I'd suggest being wary of overdoing stiffening it up particularly given that you seem to be using standard ingredients that are rarely considered too runny if made normally.

That said, various starches can provide more stiffness on up to way too much. I happened to take a stab at Vegan Key Lime Pie once upon a time and cornstarch worked out the best of the ones I tried; but too much of that was objectionable from a texture as well as taste point of view, so tuning the amount to get an acceptable set that didn't slump into where a slice had been cut while in the fridge without being overly stiff took a series of trials.

The standard key lime pie custard already doesn't slump, so small amounts would probably be advisable unless you are really sure you want a rubbery texture, and you might change your mind once you try (taste-test) that.

If you want it to set up very hard, agar agar will do that, but it's very easy to go too far with that and achieve unpleasantness.

  • Something along the lines of a mix of tapioca or sago and rice starches/flours a la Kueh Lapis might work, would need to watch for being too firm though.
    – bob1
    Commented Jun 25 at 21:59

Your best bet is gelatin. You can control the firmness and it will not be a flavor thief.

  • Is Knox "Gelatine" what I need or do I need something else?
    – Joel Cure
    Commented Jun 24 at 17:15
  • 1
    Gelatin types comes in a different "bloom" strengths. What you use depends on how firm you want the outcome to be. Knox brand is on the higher end of the scale. You'll want to do some research on how to use and control. Plenty of info online.
    – moscafj
    Commented Jun 24 at 18:38

I make key lime pie with sweetened condensed coconut milk when I can't use dairy for various reasons. The pie has some thickening power from the eggs, but not from the milk's reaction with acid, since coconut milk doesn't react to acid the same way dairy does, so the non-dairy version needs some help from starch. The recipe I used recommended 4 tablespoons of tapioca starch in the pie to add structure. I used 3 tablespoons of potato starch with excellent results (a bit firmer than the pie I made with dairy). Since you are using dairy and your pie texture should be firmer to start with, I would use 1 or 2 tablespoons of starch and see if that has the results you're looking for.

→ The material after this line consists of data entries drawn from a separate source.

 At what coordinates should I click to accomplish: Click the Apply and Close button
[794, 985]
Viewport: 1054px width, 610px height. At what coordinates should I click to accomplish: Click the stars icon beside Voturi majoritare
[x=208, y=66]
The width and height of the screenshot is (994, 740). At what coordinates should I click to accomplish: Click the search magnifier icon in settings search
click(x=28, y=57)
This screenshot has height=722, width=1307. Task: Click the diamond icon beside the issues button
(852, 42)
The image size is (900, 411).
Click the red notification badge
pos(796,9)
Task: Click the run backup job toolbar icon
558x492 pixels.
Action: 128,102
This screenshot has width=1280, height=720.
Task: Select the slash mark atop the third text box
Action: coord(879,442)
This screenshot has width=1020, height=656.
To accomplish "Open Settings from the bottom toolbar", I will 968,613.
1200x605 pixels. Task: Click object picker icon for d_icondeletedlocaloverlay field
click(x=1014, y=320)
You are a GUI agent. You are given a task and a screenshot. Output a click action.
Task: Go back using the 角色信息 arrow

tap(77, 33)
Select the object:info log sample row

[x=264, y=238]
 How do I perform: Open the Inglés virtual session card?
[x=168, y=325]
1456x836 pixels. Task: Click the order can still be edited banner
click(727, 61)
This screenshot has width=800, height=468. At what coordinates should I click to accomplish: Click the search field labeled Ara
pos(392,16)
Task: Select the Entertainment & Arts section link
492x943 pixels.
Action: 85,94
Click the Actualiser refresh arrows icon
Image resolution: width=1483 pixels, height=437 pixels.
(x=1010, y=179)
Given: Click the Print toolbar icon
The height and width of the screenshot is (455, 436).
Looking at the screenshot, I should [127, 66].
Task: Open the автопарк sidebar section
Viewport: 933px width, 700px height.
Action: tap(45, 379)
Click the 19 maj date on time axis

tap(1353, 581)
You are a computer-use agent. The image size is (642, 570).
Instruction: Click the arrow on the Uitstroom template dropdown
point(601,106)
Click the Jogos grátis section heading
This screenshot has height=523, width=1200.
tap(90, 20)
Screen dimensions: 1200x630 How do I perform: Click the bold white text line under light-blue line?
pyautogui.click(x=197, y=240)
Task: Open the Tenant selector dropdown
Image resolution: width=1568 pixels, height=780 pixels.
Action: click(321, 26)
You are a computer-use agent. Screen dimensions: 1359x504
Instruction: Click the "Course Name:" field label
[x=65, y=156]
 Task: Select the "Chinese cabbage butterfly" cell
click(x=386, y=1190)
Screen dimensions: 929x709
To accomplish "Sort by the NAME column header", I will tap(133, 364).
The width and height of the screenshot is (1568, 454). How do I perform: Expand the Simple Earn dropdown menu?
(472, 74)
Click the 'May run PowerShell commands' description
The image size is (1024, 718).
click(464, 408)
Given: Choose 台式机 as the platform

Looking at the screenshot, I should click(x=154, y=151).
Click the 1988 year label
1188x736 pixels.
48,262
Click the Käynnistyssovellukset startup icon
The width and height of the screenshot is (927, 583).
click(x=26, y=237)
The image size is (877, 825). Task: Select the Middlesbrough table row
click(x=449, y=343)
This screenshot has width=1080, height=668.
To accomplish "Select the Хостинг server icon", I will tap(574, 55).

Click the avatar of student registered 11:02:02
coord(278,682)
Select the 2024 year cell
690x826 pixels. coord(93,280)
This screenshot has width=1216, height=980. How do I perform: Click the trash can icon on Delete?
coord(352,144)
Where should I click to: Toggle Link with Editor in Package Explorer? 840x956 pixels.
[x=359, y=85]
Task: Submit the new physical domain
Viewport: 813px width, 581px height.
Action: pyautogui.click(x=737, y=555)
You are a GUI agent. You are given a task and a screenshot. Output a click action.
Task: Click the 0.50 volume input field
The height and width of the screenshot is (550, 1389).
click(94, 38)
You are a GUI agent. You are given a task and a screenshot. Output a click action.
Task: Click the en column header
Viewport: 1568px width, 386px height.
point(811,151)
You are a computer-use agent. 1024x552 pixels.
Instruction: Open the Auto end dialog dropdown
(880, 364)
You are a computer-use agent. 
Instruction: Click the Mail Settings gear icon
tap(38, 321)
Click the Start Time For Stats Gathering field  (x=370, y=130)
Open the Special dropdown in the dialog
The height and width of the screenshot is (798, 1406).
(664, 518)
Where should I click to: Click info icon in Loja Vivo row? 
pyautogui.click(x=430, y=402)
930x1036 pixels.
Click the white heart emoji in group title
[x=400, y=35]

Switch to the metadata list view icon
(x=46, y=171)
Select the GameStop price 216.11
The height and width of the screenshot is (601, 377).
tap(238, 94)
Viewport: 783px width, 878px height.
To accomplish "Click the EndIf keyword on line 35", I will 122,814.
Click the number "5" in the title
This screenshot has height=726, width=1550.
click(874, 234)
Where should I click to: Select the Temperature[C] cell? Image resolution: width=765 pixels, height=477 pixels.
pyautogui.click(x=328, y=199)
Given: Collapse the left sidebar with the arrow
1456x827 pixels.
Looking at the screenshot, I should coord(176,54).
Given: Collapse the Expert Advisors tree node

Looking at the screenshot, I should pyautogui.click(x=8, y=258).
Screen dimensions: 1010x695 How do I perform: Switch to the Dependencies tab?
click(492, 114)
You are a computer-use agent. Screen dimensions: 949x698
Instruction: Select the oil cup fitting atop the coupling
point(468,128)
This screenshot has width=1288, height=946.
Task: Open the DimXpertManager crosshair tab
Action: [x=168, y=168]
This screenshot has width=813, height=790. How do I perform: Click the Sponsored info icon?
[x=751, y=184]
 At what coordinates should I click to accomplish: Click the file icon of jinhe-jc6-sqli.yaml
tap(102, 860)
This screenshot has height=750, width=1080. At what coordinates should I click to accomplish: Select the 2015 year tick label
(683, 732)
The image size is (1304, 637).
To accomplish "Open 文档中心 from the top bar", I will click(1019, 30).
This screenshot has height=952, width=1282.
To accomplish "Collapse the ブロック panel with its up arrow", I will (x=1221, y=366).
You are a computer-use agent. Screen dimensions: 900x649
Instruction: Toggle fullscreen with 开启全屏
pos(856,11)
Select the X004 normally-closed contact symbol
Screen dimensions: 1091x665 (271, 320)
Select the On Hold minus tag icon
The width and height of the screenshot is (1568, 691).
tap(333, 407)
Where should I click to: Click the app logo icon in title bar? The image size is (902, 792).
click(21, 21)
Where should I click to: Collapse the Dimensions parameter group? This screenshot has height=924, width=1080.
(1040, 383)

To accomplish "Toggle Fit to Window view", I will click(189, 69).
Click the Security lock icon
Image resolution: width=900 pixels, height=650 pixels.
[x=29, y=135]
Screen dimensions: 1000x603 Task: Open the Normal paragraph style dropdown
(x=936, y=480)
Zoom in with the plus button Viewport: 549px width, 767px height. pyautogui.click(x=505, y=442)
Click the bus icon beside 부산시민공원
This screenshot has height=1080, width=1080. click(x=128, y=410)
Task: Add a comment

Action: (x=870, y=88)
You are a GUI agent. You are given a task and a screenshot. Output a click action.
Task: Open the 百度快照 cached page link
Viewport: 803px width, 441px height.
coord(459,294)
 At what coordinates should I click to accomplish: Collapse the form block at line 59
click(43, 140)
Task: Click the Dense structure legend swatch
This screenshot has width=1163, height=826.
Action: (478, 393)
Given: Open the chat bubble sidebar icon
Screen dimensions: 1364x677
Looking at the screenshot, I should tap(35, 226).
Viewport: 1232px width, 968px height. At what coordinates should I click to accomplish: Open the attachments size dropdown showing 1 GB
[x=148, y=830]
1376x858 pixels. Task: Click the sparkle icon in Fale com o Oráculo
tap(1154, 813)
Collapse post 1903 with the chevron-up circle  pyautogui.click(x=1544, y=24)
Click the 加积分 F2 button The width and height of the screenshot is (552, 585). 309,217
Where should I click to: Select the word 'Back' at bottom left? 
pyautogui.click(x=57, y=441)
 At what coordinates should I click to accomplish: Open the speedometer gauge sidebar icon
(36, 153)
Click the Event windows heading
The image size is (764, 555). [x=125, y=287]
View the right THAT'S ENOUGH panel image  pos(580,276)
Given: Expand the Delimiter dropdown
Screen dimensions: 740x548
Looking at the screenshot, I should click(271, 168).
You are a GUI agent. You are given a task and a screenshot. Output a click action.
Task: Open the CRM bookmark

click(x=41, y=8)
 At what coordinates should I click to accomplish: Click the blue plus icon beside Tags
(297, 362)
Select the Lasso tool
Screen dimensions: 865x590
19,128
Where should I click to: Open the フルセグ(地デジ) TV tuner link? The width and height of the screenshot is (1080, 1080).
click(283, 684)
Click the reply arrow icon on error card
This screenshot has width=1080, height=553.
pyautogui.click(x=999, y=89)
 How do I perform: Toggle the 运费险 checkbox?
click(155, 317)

  • Now there's one I didn't try. Next time...
    – Ecnerwal
    Commented Jun 25 at 19:12

Xanthan gum might do what you want. It's vegetarian, gluten-free and is clear. In the UK at least, you can get it in major supermarkets, usually in the Free-From section.

  • Alternatively, you can also try guar gum, locust bean gum, carob bean gum, or carrageanan, etc.
    – Arctiic
    Commented Jul 1 at 5:12

Arrowroot can be used to thicken sauces, juices, jellies and syrups and does not affect the taste (unlike cornstarch).

I've used it before with other citrus juices (orange and lemon) to make a thick gel for topping desserts and this recipe for vegan key lime pie (not personally tested) uses arrowroot instead of eggs.

  • I trialed cornstarch, tapioca, and arrowroot; of the three, cornstarch appeared to work best, but that was for pretty much all the thickening, not just adding a bit.